Report from the marathonmtb.com team riding the 2011 Craft Bike Transalp. Day 5, from San Vigilio to Alleghe
Lio’s day
I was not on the starting line this morning, I was freezing, then boiling last night. I got cold at some point and it seems now that my body can’t do it all, racing and recovering and sorting this cold issue. Signals were plenty: pain in lung muscles, swollen eyes, cold and then boiling and sweating in bed, still no sleep. Usually those decisions are difficult to make, but this morning it was kind of easy. I can’t ride. I am sick and I need to sort it out. Yesterday, queen stage with 3500m of climbing was not a day for a sick rider, It was pain. The first two days I had power to deliver, well seated, I would have turn my legs on the middle ring with authority. Never I was able to get there since, worst I was contemplating my power output going down dragging us to a lower ranking. What I know after all those years competing is train or race ill and it will just get worse. It sounds obvious, but when you have a very strong competitive spirit you may just carry on to the point your body brakes up. I thought initially I could take a day off and then jump in again, never mind the results let s just have fun, but this won t happen, I just feel to sick for a short recovery.
Now it is going to be very interesting to watch out Will’s results; he seems at the top of his form. With no sick team mate to drag or push he is a free man, fasten your seat belts! Throw at him never ending climbs, snow and cold rain it doesn t matter because he is on a mission, Lake Garda tomorrow please!
Will’s day
The Transalp is a team event. So when it stops being a team event, it just isn’t as much fun any more. I was gutted this morning that Lio wouldn’t be riding. Even when feeling below par, and not really enjoying his riding, he’s been excellent company, remaining cheerful and ready with a joke at any point. Based on what he has said both above and to me, it sounds like the right decision though. I was hoping that a day off would do the trick and he would be back riding for the last couple of days, but it’s not to be – he’s going to (probably quite sensibly I guess) call it a day and not try to thrash himself any more.

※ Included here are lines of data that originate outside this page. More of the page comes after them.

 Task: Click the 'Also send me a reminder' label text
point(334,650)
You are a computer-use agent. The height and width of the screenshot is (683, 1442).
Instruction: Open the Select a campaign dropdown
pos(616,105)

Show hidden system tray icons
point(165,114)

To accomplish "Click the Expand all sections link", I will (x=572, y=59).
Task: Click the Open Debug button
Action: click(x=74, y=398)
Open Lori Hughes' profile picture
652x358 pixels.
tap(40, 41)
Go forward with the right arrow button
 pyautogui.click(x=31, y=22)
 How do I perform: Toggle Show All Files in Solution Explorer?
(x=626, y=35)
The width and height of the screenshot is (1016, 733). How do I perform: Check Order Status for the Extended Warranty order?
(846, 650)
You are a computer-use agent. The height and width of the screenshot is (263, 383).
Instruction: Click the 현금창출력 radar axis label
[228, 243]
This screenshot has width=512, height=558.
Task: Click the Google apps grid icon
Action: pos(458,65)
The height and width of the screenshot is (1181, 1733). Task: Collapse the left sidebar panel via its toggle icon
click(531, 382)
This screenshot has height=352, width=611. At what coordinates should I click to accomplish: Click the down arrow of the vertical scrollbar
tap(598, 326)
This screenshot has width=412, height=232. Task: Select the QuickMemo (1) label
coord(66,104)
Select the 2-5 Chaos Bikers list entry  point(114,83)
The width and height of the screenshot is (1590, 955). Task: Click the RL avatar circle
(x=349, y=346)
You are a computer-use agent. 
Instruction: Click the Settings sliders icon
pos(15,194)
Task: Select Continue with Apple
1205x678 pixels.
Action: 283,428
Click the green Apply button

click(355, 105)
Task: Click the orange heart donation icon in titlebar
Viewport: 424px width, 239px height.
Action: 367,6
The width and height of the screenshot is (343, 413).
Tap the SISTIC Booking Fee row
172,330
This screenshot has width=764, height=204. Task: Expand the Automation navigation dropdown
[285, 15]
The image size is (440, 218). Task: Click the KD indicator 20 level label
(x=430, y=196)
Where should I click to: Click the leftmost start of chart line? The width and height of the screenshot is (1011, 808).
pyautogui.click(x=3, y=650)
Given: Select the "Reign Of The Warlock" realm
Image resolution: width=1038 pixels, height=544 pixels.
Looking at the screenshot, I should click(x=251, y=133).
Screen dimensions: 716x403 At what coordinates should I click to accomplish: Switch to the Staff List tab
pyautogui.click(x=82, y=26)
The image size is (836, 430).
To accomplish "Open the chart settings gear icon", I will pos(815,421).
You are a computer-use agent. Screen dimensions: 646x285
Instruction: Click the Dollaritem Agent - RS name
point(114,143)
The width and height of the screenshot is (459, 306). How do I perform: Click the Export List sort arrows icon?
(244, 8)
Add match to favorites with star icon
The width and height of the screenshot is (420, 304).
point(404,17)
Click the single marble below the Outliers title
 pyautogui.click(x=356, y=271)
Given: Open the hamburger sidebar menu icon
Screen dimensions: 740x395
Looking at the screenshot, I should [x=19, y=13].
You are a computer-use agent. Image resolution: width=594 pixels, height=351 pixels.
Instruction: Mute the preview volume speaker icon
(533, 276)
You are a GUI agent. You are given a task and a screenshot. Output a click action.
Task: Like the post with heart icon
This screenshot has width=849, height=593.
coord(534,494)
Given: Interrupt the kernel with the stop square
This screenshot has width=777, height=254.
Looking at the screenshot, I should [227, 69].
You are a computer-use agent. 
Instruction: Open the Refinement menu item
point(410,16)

So it was with mixed feelings that I lined up at the start this morning. It certainly didn’t help that it was raining heavily in San Vigilio, contradicting a rather more positive weather forecast. Even worse, it was cold and we were headed for a day mostly spent towards or above 2,000m. I packed according to last year’s Transalp, which was mostly sunny. This was a mistake… I clingfilmed my feet under my shoes, and cadged some surgical gloves from a cafe to add some wind resistance to may hands. Not ideal to say the least.
I had said to myself that I would probably just have a relatively relaxed day. However, with disappointment to vent, this wasn’t to be as the red mist descended pretty quickly from the start, and I was leapfrogging from group to group on the gentle tarmac climb before the gravel started. It was properly cold on the way up, and the snow kicked in for about the last 2k, as we got past 2,000m. I had a lot of fun letting the Spark rip down the descent, not really able to see brilliantly and pretty much unable to feel my hands or feet.
Major bonus – at the first feed there was a chap holding up a sign to say that the stage had been shortened to leave only 20k remaining – several inches of snow on the last peak (nearly 2,500m) made this a safety decision. The pace went up as everyone took this in, and I smashed it to the finish with a motley assortment of Dutch and Portuguese. Less good news – the new finish was still miles away from the finish town. A 6k climb on the road to the Falzarego Pass, then 25 cold km downhill on the blacktop. A pretty miserable day really. At least my time was decent – I’m not sure, but I think it would have been good for about 30th-40th.
So the next three days are not really going to be as planned – no triumphant entry in to Riva del Garda, hand in hand with a happy team-mate. And at this rate, not enough sunshine either! Still, you have keep the positives in mind – I’m still in the mountains rather than behind a desk, and Lio and I will be riding together again soon enough.